Chapter 16

How Bastion Hosts Work


One of the best ways to protect an intranet from attack is to put a heavily fortified bastion host or bastion server in a firewall. Having a bastion host means that all access to an intranet from the Internet will be required to come through the bastion host. By concentrating all access in a single server, or a small group of servers, it's much easier to protect the entire intranet.

The bastion host does not provide intranet services itself. When it receives a request from the Internet for an intranet service, the host passes the request to the appropriate server. Subsequently, it takes the response and passes it back to the Internet.

Proxy server programs can also run on bastion hosts. That is, when someone on the intranet wants to get at an Internet resource, they first contact the proxy server on the bastion host, and the bastion host then relays the request to the Internet server.
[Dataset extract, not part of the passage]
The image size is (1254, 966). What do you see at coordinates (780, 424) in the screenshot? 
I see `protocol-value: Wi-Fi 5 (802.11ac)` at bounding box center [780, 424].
The Internet server sends the information to the proxy server on the bastion host, which in turn passes the information back to the user on the intranet.
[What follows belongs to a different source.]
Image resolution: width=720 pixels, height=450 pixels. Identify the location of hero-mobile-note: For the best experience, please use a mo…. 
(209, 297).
Several means are taken to ensure that the bastion host is as secure as possible-and also to make sure that if the host is hacked into, intranet security won't be compromised.
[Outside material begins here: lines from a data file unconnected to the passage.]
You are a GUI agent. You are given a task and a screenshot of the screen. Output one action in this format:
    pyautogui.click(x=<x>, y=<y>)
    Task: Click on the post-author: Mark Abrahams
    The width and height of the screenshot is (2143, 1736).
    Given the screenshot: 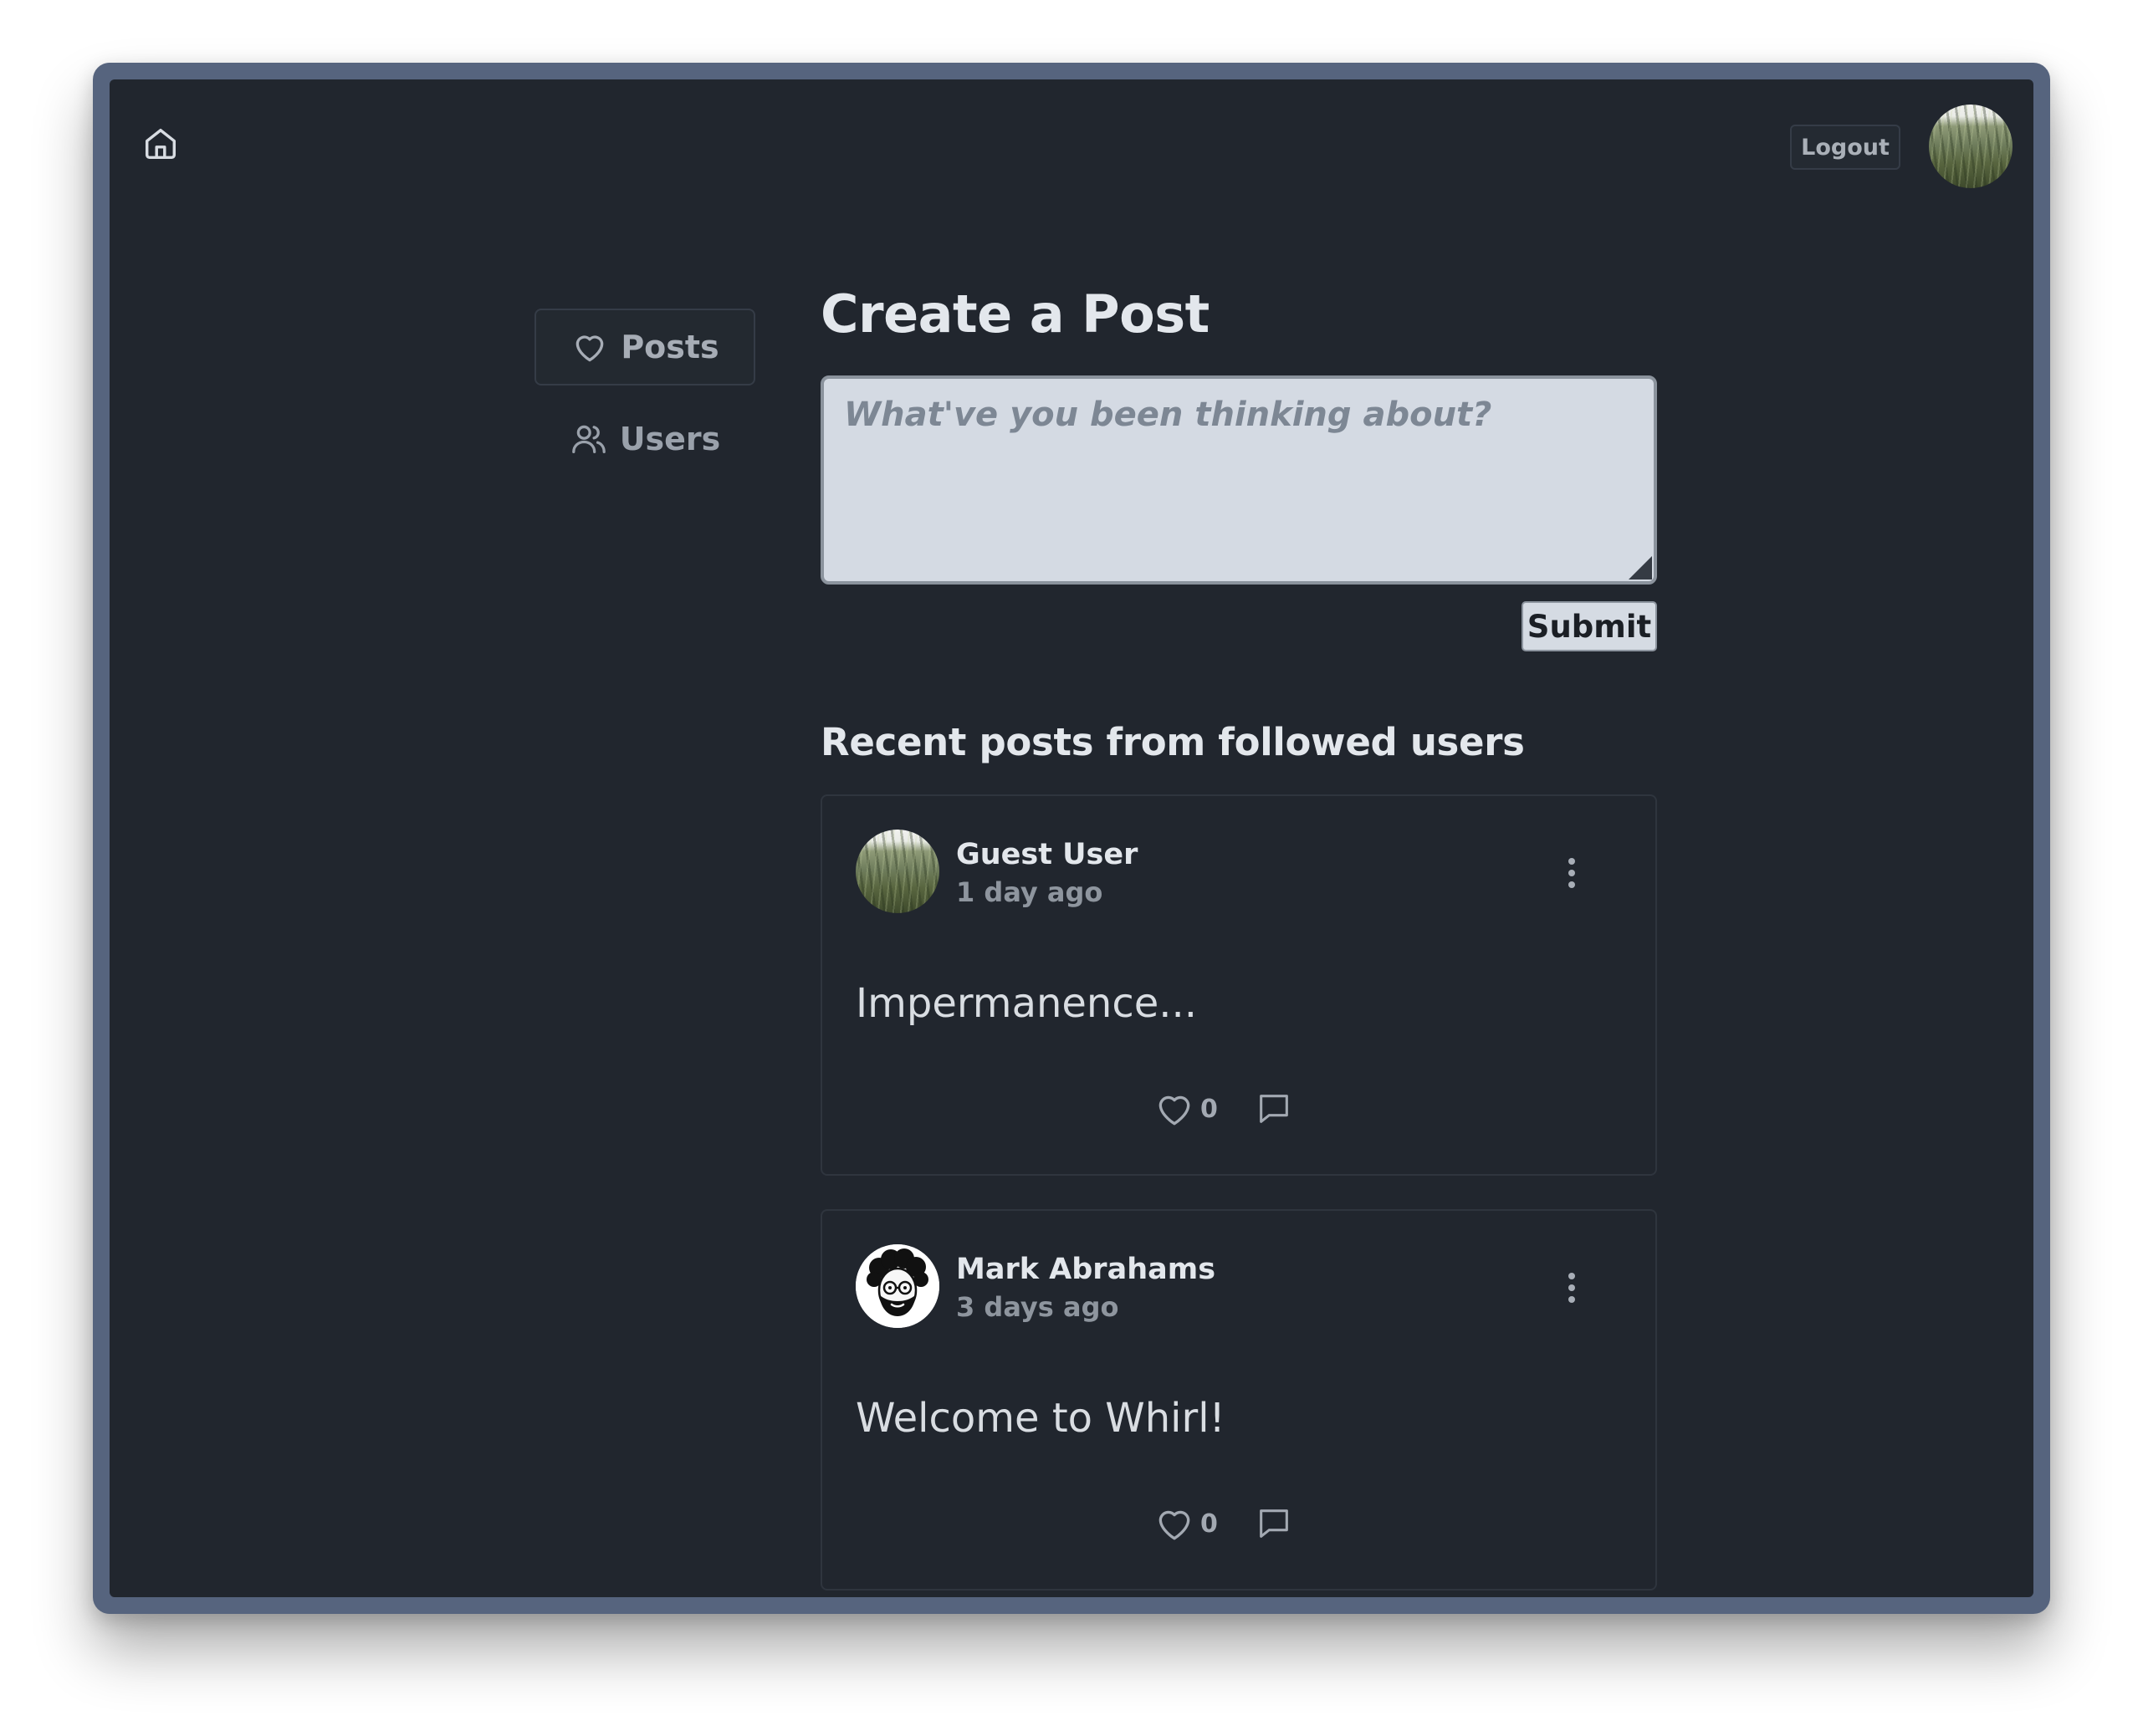 What is the action you would take?
    pyautogui.click(x=1086, y=1270)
To make the bastion host secure, it is stripped of all but the most basic services. A typical network server provides login, file, print, and other services, including access to additional servers. On a bastion host, those services have been prohibited. Since there are no user accounts, it's difficult for someone to break in using passwords. Since it has few services available, even if someone did break in, there wouldn't be much they could do with it.

For even more security, bastion hosts can be put on a private subnet (often referred to as a perimeter network), further isolating the host so that if someone breaks into it, they can only get access to that subnet, not to the rest of the intranet. A filtering router reviews packets coming from the private subnet, making sure that only authorized incoming requests pass through to the intranet.

Even more security measures can protect the server and intranet, sending alerts to intranet administrators if someone is trying to break in. The bastion host can log all access to it, and keep a secure backup of that log on a physically separate machine connected by the serial port so no one can gain access to the log remotely. System administrators can examine the log for signs of break-ins. Even more powerful are monitoring programs that watch the log and sound an alarm if it detects someone has been trying to break into the server. Auditing software can also constantly check the server software to see if it has been altered in any way-a possible sign that an intruder has successfully attacked it and taken control of its resources.

How Bastion Hosts Work

A bastion host (also called a bastion server) is one of the main defenses in an intranet firewall. It's a heavily fortified server that sits inside the firewall, and it is the main point of contact between the intranet and the Internet. By having an isolated, heavily defended server as the main point of contact, the rest of the intranet resources can be shielded from attacks starting on the Internet.